▶ [Data for review]
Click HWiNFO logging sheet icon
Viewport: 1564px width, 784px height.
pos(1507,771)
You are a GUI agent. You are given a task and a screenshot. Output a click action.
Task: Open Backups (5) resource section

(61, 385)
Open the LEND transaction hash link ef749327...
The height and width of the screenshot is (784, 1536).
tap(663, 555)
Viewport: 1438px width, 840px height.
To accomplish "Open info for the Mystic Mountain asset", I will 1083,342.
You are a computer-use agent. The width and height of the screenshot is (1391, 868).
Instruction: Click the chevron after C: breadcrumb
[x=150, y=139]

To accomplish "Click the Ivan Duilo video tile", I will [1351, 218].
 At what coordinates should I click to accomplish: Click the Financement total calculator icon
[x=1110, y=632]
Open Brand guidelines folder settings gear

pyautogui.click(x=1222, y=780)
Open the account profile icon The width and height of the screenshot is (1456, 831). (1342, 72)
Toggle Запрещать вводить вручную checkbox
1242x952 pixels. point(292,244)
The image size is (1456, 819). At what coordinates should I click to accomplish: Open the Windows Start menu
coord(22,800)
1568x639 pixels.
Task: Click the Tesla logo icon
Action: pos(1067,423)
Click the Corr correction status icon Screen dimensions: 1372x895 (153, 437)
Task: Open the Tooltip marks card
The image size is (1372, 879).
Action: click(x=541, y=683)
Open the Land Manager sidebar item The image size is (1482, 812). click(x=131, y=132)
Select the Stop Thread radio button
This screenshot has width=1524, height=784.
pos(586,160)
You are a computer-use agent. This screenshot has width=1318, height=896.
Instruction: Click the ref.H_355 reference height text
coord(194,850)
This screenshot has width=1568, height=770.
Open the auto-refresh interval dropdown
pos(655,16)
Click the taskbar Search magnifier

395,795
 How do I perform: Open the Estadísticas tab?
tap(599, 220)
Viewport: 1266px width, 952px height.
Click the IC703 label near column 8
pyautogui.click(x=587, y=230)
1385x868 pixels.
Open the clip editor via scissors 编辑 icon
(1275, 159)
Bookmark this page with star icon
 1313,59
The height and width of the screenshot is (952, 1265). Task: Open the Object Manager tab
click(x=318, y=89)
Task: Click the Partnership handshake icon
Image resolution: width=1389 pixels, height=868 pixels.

▶ [About this exercise] State how many lines in the entries hold the word "will", giving the number alone.

▶ [Task answer] 2